> _Set problem 1_
Copy the following lines from the records without any changes, starting at the line that contains "Given: Open the Đổi mảnh chest icon" and continuing through the final line of the records.

> _Extract_
This model analyses and provides the best class or classes given financial news texts. The model classifies the financial news into the following categories:
 - finance              
 - acq                  
 - fuel                   
 - plant                
 - mineral               
 - trade                 
 - livestock             
 - jobs                   
 - or any combination of them 


### Prediction Pipeline

In [11]:
document_assembler = nlp.DocumentAssembler()\
    .setInputCol("text")\
    .setOutputCol("document")\
    .setCleanupMode("shrink")

embeddings = nlp.UniversalSentenceEncoder.pretrained()\
    .setInputCols("document")\
    .setOutputCol("embeddings")

doc_classifier = nlp.MultiClassifierDLModel.pretrained("finmulticlf_news", "en" ,"finance/models")\
    .setInputCols("document", "embeddings")\
    .setOutputCol("category")    


clf_pipeline = Pipeline(stages = [
        document_assembler,
        embeddings,
        doc_classifier])

light_pipeline = LightPipeline(clf_pipeline.fit(spark.createDataFrame([['']]).toDF("text")))

tfhub_use download started this may take some time.
Approximate size to download 923.7 MB
[OK!]
finmulticlf_news download started this may take some time.
Approximate size to download 12.3 MB
[OK!]


### Get Result with LightPipeline

In [12]:
result = light_pipeline.annotate("""ECUADOR HAS TRADE SURPLUS IN FIRST FOUR MONTHS Ecuador posted a trade surplus of 10.6 mln dlrs in the first four months of 1987 compared with a surplus of 271.7 mln in the same period in 1986, the central bank of Ecuador said in its latest monthly report. Ecuador suspended sales of crude oil, its principal export product, in March after an earthquake destroyed part of its oil-producing infrastructure. Exports in the first four months of 1987 were around 639 mln dlrs and imports 628.3 mln, compared with 771 mln and 500 mln respectively in the same period last year. Exports of crude and products in the first four months were around 256.1 mln dlrs, compared with 403.3 mln in the same period in 1986. The central bank said that between January and May Ecuador sold 16.1 mln barrels of crude and 2.3 mln barrels of products, compared with 32 mln and 2.7 mln respectively in the same period last year. Ecuador's international reserves at the end of May were around 120.9 mln dlrs, compared with 118.6 mln at the end of April and 141.3 mln at the end of May 1986, the central bank said. gold reserves were 165.7 mln dlrs at the end of May compared with 124.3 mln at the end of April.""")

result["category"]

['finance', 'trade']

In [13]:
result = light_pipeline.annotate("""LONDON GRAIN FREIGHTS 27,000 long tons USG/Taiwan 23.25 dlrs fio five days/1,500 1-10/5 Continental. Trade Banner - 30,000 long tons grain USG/Morocco 13.50 dlrs 5,000/5,000 end-April/early-May Comanav. Reference New York Grain Freights 1 of April 8, ship brokers say the vessel fixed by Cam from the Great Lakes to Algeria at 28 dlrs is reported to be the Vamand Wave. Reference New York Grain Freights 2 of April 8, they say the Cory Grain maize business from East London at 22 dlrs is to Japan and not to Spain as reported""")

> _Source records_
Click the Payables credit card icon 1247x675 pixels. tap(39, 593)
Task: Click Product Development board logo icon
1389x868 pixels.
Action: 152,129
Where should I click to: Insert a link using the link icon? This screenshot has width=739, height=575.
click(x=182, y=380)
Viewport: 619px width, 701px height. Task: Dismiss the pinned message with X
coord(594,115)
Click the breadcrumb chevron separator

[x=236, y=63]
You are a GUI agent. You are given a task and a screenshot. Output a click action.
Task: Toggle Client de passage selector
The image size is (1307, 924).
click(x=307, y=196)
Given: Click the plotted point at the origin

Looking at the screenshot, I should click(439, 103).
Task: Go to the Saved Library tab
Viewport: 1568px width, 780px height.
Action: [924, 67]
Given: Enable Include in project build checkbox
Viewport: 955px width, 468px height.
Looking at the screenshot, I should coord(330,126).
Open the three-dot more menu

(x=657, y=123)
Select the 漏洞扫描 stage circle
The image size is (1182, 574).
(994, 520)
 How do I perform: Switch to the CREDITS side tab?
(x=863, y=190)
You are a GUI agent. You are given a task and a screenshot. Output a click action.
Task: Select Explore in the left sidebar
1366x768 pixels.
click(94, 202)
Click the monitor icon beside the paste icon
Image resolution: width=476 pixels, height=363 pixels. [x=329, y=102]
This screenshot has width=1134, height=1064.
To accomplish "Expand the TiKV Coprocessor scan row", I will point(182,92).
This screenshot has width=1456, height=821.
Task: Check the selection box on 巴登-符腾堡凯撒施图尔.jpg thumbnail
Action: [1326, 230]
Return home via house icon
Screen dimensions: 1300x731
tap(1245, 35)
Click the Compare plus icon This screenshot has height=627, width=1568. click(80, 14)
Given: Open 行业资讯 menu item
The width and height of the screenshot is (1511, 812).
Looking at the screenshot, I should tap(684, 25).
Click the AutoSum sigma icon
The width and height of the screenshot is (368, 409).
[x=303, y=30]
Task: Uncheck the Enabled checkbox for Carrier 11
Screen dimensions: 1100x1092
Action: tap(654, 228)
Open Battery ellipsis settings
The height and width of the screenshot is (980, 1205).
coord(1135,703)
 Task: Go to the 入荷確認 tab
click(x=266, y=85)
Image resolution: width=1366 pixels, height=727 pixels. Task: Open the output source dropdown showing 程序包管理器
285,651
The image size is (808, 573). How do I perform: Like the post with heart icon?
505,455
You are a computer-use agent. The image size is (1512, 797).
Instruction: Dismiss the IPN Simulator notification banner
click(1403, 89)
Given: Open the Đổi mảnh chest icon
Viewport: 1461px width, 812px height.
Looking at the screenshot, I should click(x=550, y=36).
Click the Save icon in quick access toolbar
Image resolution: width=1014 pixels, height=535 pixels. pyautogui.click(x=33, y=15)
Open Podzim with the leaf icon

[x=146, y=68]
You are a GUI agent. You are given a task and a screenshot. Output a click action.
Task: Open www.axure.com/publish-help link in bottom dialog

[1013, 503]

> _Set problem 2_
In the text on the financial news classifier, what approximate download size is reported for finmulticlf_news?

> _Problem solution 1_
Given: Open the Đổi mảnh chest icon
Viewport: 1461px width, 812px height.
Looking at the screenshot, I should click(x=550, y=36).
Click the Save icon in quick access toolbar
Image resolution: width=1014 pixels, height=535 pixels. pyautogui.click(x=33, y=15)
Open Podzim with the leaf icon

[x=146, y=68]
You are a GUI agent. You are given a task and a screenshot. Output a click action.
Task: Open www.axure.com/publish-help link in bottom dialog

[1013, 503]

> _Problem solution 2_
12.3 MB